:: Exercise ::
Write the records below out again. Match them exactly.

╭─ Data for review

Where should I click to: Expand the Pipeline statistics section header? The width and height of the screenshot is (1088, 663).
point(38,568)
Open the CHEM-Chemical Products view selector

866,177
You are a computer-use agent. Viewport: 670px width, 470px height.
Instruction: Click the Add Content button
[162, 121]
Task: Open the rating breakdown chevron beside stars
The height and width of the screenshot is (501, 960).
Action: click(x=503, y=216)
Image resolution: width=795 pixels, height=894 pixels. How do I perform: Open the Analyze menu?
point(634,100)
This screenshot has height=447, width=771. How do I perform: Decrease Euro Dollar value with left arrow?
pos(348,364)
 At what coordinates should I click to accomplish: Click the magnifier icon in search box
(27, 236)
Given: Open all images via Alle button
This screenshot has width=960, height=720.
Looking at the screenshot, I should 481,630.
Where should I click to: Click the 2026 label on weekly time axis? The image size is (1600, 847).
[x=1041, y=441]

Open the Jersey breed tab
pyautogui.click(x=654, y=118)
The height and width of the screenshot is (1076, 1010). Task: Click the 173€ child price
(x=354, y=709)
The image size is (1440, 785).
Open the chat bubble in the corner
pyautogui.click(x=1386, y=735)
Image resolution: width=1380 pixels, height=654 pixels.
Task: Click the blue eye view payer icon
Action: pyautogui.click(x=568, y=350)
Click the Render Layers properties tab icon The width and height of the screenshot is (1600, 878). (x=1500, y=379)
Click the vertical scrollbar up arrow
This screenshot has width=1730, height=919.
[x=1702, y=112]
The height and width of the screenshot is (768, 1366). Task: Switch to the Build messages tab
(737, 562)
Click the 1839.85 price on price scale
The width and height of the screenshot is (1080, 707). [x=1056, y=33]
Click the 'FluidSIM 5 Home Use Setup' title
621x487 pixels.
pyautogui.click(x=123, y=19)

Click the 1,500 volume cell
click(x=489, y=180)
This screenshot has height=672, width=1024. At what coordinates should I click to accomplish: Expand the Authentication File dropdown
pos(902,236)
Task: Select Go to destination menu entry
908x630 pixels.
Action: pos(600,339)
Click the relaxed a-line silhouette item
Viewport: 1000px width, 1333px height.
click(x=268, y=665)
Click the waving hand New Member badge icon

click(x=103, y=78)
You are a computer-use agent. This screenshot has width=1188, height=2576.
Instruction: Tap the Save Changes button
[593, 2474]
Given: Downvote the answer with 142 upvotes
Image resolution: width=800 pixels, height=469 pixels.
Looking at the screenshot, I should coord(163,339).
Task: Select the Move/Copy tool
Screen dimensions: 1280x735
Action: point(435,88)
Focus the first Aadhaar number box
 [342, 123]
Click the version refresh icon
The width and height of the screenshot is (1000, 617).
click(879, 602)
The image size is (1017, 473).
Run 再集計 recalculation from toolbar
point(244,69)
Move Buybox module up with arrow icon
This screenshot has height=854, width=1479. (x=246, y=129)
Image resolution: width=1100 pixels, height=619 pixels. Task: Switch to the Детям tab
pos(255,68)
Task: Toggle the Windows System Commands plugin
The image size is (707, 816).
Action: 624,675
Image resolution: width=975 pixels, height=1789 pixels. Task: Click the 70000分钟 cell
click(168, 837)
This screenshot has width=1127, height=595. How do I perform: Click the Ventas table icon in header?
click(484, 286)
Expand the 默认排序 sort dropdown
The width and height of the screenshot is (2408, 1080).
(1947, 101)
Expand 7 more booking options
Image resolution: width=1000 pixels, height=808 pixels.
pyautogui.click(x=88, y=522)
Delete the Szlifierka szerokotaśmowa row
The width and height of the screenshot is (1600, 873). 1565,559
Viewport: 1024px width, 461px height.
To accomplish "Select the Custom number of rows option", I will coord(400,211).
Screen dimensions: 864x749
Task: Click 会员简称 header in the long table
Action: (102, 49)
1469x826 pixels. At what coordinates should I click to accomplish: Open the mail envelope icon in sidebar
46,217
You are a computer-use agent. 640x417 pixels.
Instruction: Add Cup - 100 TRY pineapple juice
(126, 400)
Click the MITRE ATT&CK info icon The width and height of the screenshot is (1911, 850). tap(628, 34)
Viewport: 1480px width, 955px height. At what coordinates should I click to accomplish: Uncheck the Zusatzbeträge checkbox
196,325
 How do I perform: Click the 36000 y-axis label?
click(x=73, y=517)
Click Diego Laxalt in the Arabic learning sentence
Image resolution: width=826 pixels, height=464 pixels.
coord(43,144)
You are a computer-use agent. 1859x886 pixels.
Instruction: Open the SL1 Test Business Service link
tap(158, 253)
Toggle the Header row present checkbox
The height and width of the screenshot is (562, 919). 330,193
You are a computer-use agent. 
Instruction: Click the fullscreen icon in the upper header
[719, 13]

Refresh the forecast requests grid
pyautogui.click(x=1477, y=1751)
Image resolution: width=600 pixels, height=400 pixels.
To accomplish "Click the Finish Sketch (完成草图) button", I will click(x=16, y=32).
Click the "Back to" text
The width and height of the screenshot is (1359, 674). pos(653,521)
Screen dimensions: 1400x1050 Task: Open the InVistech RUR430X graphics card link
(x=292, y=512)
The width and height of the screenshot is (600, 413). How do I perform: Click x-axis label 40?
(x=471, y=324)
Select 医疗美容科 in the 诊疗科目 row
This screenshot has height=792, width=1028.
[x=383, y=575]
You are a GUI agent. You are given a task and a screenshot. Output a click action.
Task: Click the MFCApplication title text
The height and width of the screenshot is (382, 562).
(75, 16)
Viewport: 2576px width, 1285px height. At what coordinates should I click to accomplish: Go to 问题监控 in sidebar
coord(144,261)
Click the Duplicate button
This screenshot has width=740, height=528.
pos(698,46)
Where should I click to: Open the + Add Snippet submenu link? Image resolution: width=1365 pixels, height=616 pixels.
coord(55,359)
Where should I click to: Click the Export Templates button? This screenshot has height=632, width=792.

╰─

:: Answer space ::
Where should I click to: Expand the Pipeline statistics section header? The width and height of the screenshot is (1088, 663).
point(38,568)
Open the CHEM-Chemical Products view selector

866,177
You are a computer-use agent. Viewport: 670px width, 470px height.
Instruction: Click the Add Content button
[162, 121]
Task: Open the rating breakdown chevron beside stars
The height and width of the screenshot is (501, 960).
Action: click(x=503, y=216)
Image resolution: width=795 pixels, height=894 pixels. How do I perform: Open the Analyze menu?
point(634,100)
This screenshot has height=447, width=771. How do I perform: Decrease Euro Dollar value with left arrow?
pos(348,364)
 At what coordinates should I click to accomplish: Click the magnifier icon in search box
(27, 236)
Given: Open all images via Alle button
This screenshot has width=960, height=720.
Looking at the screenshot, I should 481,630.
Where should I click to: Click the 2026 label on weekly time axis? The image size is (1600, 847).
[x=1041, y=441]

Open the Jersey breed tab
pyautogui.click(x=654, y=118)
The height and width of the screenshot is (1076, 1010). Task: Click the 173€ child price
(x=354, y=709)
The image size is (1440, 785).
Open the chat bubble in the corner
pyautogui.click(x=1386, y=735)
Image resolution: width=1380 pixels, height=654 pixels.
Task: Click the blue eye view payer icon
Action: pyautogui.click(x=568, y=350)
Click the Render Layers properties tab icon The width and height of the screenshot is (1600, 878). (x=1500, y=379)
Click the vertical scrollbar up arrow
This screenshot has width=1730, height=919.
[x=1702, y=112]
The height and width of the screenshot is (768, 1366). Task: Switch to the Build messages tab
(737, 562)
Click the 1839.85 price on price scale
The width and height of the screenshot is (1080, 707). [x=1056, y=33]
Click the 'FluidSIM 5 Home Use Setup' title
621x487 pixels.
pyautogui.click(x=123, y=19)

Click the 1,500 volume cell
click(x=489, y=180)
This screenshot has height=672, width=1024. At what coordinates should I click to accomplish: Expand the Authentication File dropdown
pos(902,236)
Task: Select Go to destination menu entry
908x630 pixels.
Action: pos(600,339)
Click the relaxed a-line silhouette item
Viewport: 1000px width, 1333px height.
click(x=268, y=665)
Click the waving hand New Member badge icon

click(x=103, y=78)
You are a computer-use agent. This screenshot has width=1188, height=2576.
Instruction: Tap the Save Changes button
[593, 2474]
Given: Downvote the answer with 142 upvotes
Image resolution: width=800 pixels, height=469 pixels.
Looking at the screenshot, I should coord(163,339).
Task: Select the Move/Copy tool
Screen dimensions: 1280x735
Action: point(435,88)
Focus the first Aadhaar number box
 [342, 123]
Click the version refresh icon
The width and height of the screenshot is (1000, 617).
click(879, 602)
The image size is (1017, 473).
Run 再集計 recalculation from toolbar
point(244,69)
Move Buybox module up with arrow icon
This screenshot has height=854, width=1479. (x=246, y=129)
Image resolution: width=1100 pixels, height=619 pixels. Task: Switch to the Детям tab
pos(255,68)
Task: Toggle the Windows System Commands plugin
The image size is (707, 816).
Action: 624,675
Image resolution: width=975 pixels, height=1789 pixels. Task: Click the 70000分钟 cell
click(168, 837)
This screenshot has width=1127, height=595. How do I perform: Click the Ventas table icon in header?
click(484, 286)
Expand the 默认排序 sort dropdown
The width and height of the screenshot is (2408, 1080).
(1947, 101)
Expand 7 more booking options
Image resolution: width=1000 pixels, height=808 pixels.
pyautogui.click(x=88, y=522)
Delete the Szlifierka szerokotaśmowa row
The width and height of the screenshot is (1600, 873). 1565,559
Viewport: 1024px width, 461px height.
To accomplish "Select the Custom number of rows option", I will coord(400,211).
Screen dimensions: 864x749
Task: Click 会员简称 header in the long table
Action: (102, 49)
1469x826 pixels. At what coordinates should I click to accomplish: Open the mail envelope icon in sidebar
46,217
You are a computer-use agent. 640x417 pixels.
Instruction: Add Cup - 100 TRY pineapple juice
(126, 400)
Click the MITRE ATT&CK info icon The width and height of the screenshot is (1911, 850). tap(628, 34)
Viewport: 1480px width, 955px height. At what coordinates should I click to accomplish: Uncheck the Zusatzbeträge checkbox
196,325
 How do I perform: Click the 36000 y-axis label?
click(x=73, y=517)
Click Diego Laxalt in the Arabic learning sentence
Image resolution: width=826 pixels, height=464 pixels.
coord(43,144)
You are a computer-use agent. 1859x886 pixels.
Instruction: Open the SL1 Test Business Service link
tap(158, 253)
Toggle the Header row present checkbox
The height and width of the screenshot is (562, 919). 330,193
You are a computer-use agent. 
Instruction: Click the fullscreen icon in the upper header
[719, 13]

Refresh the forecast requests grid
pyautogui.click(x=1477, y=1751)
Image resolution: width=600 pixels, height=400 pixels.
To accomplish "Click the Finish Sketch (完成草图) button", I will click(x=16, y=32).
Click the "Back to" text
The width and height of the screenshot is (1359, 674). pos(653,521)
Screen dimensions: 1400x1050 Task: Open the InVistech RUR430X graphics card link
(x=292, y=512)
The width and height of the screenshot is (600, 413). How do I perform: Click x-axis label 40?
(x=471, y=324)
Select 医疗美容科 in the 诊疗科目 row
This screenshot has height=792, width=1028.
[x=383, y=575]
You are a GUI agent. You are given a task and a screenshot. Output a click action.
Task: Click the MFCApplication title text
The height and width of the screenshot is (382, 562).
(75, 16)
Viewport: 2576px width, 1285px height. At what coordinates should I click to accomplish: Go to 问题监控 in sidebar
coord(144,261)
Click the Duplicate button
This screenshot has width=740, height=528.
pos(698,46)
Where should I click to: Open the + Add Snippet submenu link? Image resolution: width=1365 pixels, height=616 pixels.
coord(55,359)
Where should I click to: Click the Export Templates button? This screenshot has height=632, width=792.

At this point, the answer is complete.